A recent study by Oxford Economics, which polled more than 1,200 professionals in various industries, found that more than half of modern employees have some complaints about the noise in their office. When you consider the fact that almost 75 percent of all survey respondents work within a setting that has an open floor plan, it’s easy to see how serious of a problem this really is.

An Open Office Environment With Walls

Managers who want a quieter workplace without having to sacrifice the inventiveness of the open office design might take a liking to the concept of the glass cubicle. This gives you the benefit of separating employees and reducing noise pollution while still maintaining high levels of visibility and light transfer between cubicles.

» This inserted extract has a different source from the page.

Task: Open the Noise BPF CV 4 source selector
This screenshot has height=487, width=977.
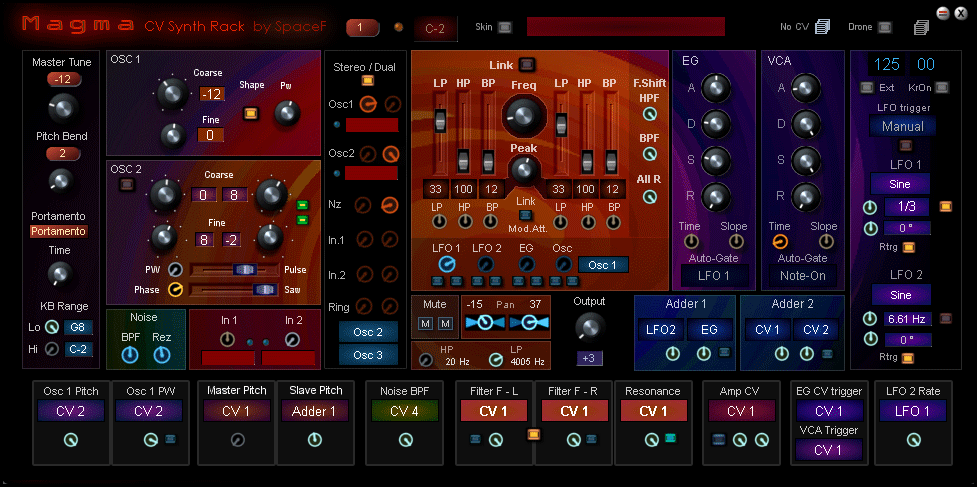Action: [405, 410]
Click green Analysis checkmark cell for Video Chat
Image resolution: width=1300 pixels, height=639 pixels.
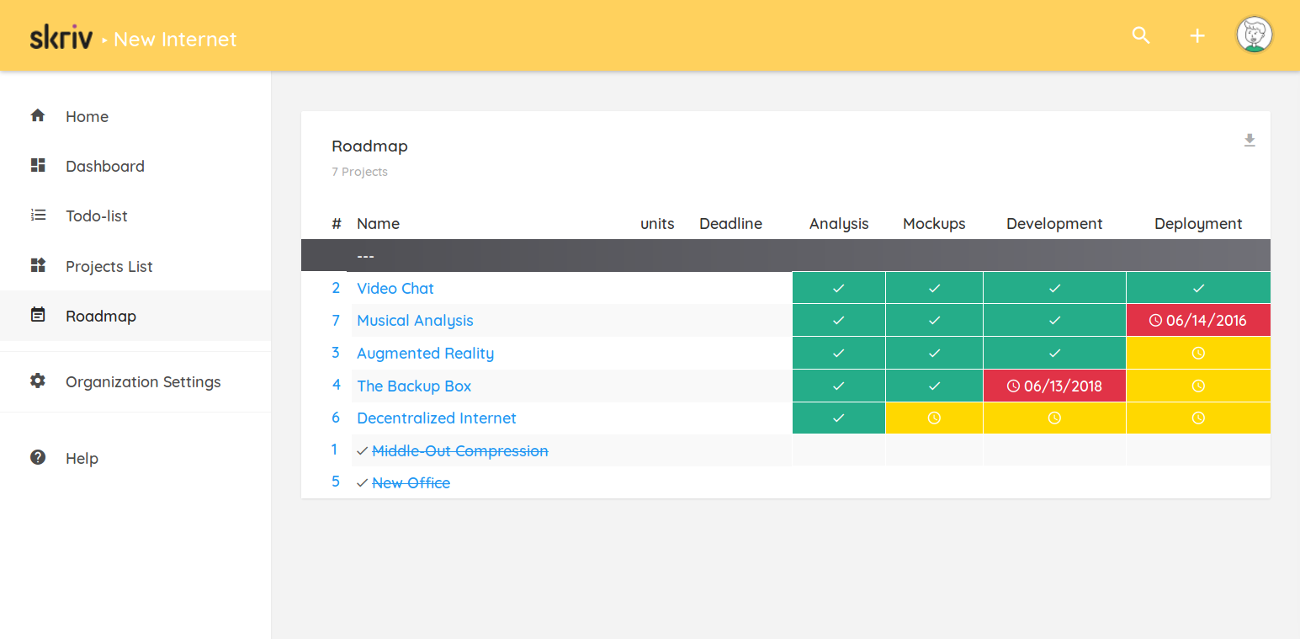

Masking Office Noise With Ambient Sound

Although this one might sound counterintuitive, you can actually drown out excess noise pollution by interjecting your own audio stream into the office. White noise generators are a great solution, but some workers would prefer something with actual music or ambience. There are a plethora of CDs and MP3s that are meant specifically for adding background noise to an environment, so there’s no shortage of options when it comes to finding something that everyone in the office can agree with.

Those who work in a casual office environment might even let their employees bring in their own music. Whether this will be played on an intercom system for the entire office to hear or confined to a personal set of headphones is up for you to decide. You’ll likely need to screen any musical suggestions, especially if they will be played for the entire office, but the results can be quite fruitful. According to one recent study, 88 percent of all test subjects performed better and faster while listening to music.

Meeting Standards and Regulations

Depending on your industry, there may be any number of rules or regulations that dictate the amount of noise pollution in your office or facility. In this case, it’s critical for your company to undergo the proper acoustic noise testing when soundproofing your place of business. Apart from preserving the health of your employees, ensuring compliance with any laws can keep you away from legal trouble and out of the U.S. court system.

Installing Sound-Reducing Hardware

The use of acoustic-cancelling insulation, flooring, wall treatments and other materials can go a long way in reducing or even eliminating unwanted noise pollution. Although such features were once bulky, unwieldy and unsightly, both the aesthetics and usability of soundproof hardware has advanced in leaps and bounds over the past few decades. What was once reserved for cutting-edge recording studios and concert halls is now being used in office buildings, factory warehouses and even residential homes.

Sound-deadening drywall or fiberboard can be used to maintain the modern look of your office building. Conversely, those who want a distinctive look can install individual acoustic panels on walls and ceilings. Commonly used in modern recording and television studios, acoustic panels often include a unique and innovative visual appeal of their own. If you’re feeling exceptionally crafty or if you want to cut down on your overall expenses, you might even try your hand at making your own acoustic panels.

Insulation, sealant and even sheets of vinyl can be used for filling in gaps in framework and wrapping pipes. Although these treatments might not be necessary to achieve your desired level of soundproofing, they will ultimately result in a quieter office building that will provide greater comfort for all.

Reducing Unwanted Noise and Maximizing Comfort

According to Environmental Health Perspectives, approximately 30 million workers within the United States are experiencing some amount of hazardous, harmful or unwanted noise at work. Depending on the size of your office, some of these individuals might be within earshot as we speak.

If you’re a business owner or manager who wants to show your staff you care about their long-term health and wellness or if you just want to ramp up productivity or efficiency, the tips outlined above will certainly provide a great start.